À propos de A menina e o pote

par Marie-Pauline Mollaret

L'avènement d’un monde nouveau est au cœur de cette fable dystopique qui affirme haut et fort la puissance du féminin. Pour rêver cette renaissance, Valentina Homem recourt à de sublimes visions cosmogoniques transcendées par les effets de matière saisissants de la peinture sur verre. Porté par la voix envoûtante de la narratrice qui s’exprime en langue Nheengatu, ce récit aux accents ancestraux s’inscrit dans le contexte d’une menace écologique toujours plus grave, mais veut croire en la possibilité de sauver le passé pour réinventer l’avenir.

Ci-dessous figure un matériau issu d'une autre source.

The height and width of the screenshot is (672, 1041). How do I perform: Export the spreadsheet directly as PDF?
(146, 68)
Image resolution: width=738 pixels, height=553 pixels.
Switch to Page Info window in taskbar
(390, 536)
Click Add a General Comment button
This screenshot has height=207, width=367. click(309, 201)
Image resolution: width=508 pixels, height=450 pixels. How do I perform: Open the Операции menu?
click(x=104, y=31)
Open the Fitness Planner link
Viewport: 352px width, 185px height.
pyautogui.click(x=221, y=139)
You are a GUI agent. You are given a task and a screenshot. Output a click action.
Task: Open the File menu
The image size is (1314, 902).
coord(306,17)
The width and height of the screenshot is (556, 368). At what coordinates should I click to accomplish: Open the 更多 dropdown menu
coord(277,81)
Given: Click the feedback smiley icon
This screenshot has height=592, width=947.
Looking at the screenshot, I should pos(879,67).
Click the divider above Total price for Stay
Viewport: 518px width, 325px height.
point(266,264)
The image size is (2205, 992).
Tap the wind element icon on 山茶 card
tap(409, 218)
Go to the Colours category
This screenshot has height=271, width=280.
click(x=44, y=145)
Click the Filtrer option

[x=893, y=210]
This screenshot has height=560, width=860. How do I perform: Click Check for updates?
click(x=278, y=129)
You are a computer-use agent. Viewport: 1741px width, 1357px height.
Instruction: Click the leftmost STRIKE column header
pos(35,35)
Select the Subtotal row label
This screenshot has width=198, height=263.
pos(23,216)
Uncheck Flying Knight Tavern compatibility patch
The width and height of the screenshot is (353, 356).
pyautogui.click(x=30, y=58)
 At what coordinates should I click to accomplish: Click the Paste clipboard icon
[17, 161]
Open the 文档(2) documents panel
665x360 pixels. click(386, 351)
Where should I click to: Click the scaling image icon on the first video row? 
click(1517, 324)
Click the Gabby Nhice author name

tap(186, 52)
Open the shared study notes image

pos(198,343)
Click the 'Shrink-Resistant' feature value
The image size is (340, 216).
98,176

Entretien avec Valentina Homem

Le film repose sur un scénario puissant que vous avez vous-même écrit. D’où vous est-il venu et quelles sont les références culturelles et les symboles que vous y évoquer? 

Le scénario a été conçu à partir d’une nouvelle que j’ai écrite en 2012,  The Tale of the Void [Conte du vide]. Une parabole née d’une tentative cathartique de traduire mes expériences en tant que jeune adulte. 

Certains symboles qui structurent l’histoire sont des métaphores issues d’épisodes personnels de ma vie : le vase, quand il se casse, le vide à l’intérieur, la perte des contours, la recherche d’un couvercle et l’intégration au sein du vide du vase. Des années plus tard, j’ai fait des recherches sur la cosmogonie amérindienne et fait l’expérience des Plantes Sacrées de l’Amazonie, et je me suis rendu compte que, d’une certaine manière, la trajectoire de la Fille reproduisait l’initiation chamanique. Dans le film, je voulais insuffler à l’histoire des symboles qui ancrent la fille dans la culture amérindienne. J’ai donc invité l’anthropologue indigène Francy Baniwa à nous rejoindre comme consultante sur la narration et collaboratrice scénaristique. En plus des références à la consologie Baniwa, le scénario se réfère quelque peu à l’ouvrage fondateur de Davi Kopenawa Yanonmi, The Falling Sky [The Ciel qui Tombe].

C’est en langue Nheengatu. Pouvez-vous nous parler de cette langue et de votre choix? Quels liens entretenez-vous avec les populations indigènes au Brésil qui utilisent cette langue? 

Nheengatu, ou Lingua Geral (Langue Générale), s’est développée à partir d’une langue indigène sous l’influence européenne au XVIème siècle; elle est devenue l’une des langues les plus parlées sur le territoire brésilien. Plus tard, elle a été interdite, mais est restée la langue principale de certains groupes indigènes dans la région d’Alto Rio Negro. La Fille parle Nheengatu parce que c’est la langue maternelle de Francy Baniwa. Du fait de notre collaboration sur le film, Francy et moi avons commencé à collaborer sur un projet de femmes de sa communauté, Assunção do Içana : Amaronai: dignité menstruelle et génération de revenus, qui est lié symboliquement et politiquement à certains aspects du film.

Pouvez-vous nous parler de votre technique d’animation - une explosion de couleur et de matière ? 

La technique de la peinture sur verre utilisée dans le film reflète le périple de la Fille, puisqu’elle n’a de cesse de se transformer, permettant de fluidifier, de fondre et perdre les contours. Nous avons fait le choix de cette technique surtout parce qu’elle nous permettait de travailler avec des traces, qui sont explorées en crescendo: les deux premiers actes nous donnent de plus en plus d’indices de ce qui va prévaloir plus tard dans le troisième acte - une métamorphose permanente qui relie tout en un tout unique.

Votre film est non seulement beau, mais il exprime un message fort autour de la cosmogonie féminine et de la possibilité de créer un nouveau monde. Lui donner ainsi un sens clairement politique. Pourriez-vous nous parler un peu de cela? 

Le film est né au milieu de la présente dystopie continuelle dans laquelle nous vivons : la fin du monde est pour maintenant et non dans un lointain futur. La forêt amazonienne s’approche dangereusement du point de non retour, est-ce que nous allons nous en rendre compte quand il ne restera plus rien à voir? Je fais appel à l'autrice Eliane Brum: “Je veux vivre et je veux rester vivante, donc je me joins aux sages-femmes d’un monde où l’on peut vivre.” Ce film est le fruit de notre rêve collectif: notre rêve de forêt, d’être la forêt - sauver les souvenirs ancestraux, qui conserve ce qui va advenir. Les mythologies amérindiennes, contrairement à la pensée occidentale, ne conçoit pas un monde sans nous, donc je conçois notre époque comme une ère pré-cosmogonique, mais il est urgent de reboiser nos imaginaires.